- THE TASK
Below are lines of data; restate word for word those running from the line containing "Open the Raw转换" to the line containing "The image size is (1568, 646).", inclusive, and no others.

- MATERIAL SUPPLIED
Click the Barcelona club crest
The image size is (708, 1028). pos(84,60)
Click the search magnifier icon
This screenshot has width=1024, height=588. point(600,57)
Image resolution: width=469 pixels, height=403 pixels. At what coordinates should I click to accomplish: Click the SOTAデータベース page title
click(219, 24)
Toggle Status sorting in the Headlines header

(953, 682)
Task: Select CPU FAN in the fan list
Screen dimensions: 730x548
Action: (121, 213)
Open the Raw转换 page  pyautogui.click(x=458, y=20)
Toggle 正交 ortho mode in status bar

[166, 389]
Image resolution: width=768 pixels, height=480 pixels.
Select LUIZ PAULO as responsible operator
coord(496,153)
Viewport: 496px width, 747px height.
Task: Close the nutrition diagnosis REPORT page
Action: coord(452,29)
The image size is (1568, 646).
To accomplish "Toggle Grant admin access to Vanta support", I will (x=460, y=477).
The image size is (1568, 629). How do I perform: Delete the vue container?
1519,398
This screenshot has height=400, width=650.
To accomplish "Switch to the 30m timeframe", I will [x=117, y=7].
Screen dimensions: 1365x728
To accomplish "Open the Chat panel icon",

- ANSWER SECTION
Open the Raw转换 page  pyautogui.click(x=458, y=20)
Toggle 正交 ortho mode in status bar

[166, 389]
Image resolution: width=768 pixels, height=480 pixels.
Select LUIZ PAULO as responsible operator
coord(496,153)
Viewport: 496px width, 747px height.
Task: Close the nutrition diagnosis REPORT page
Action: coord(452,29)
The image size is (1568, 646).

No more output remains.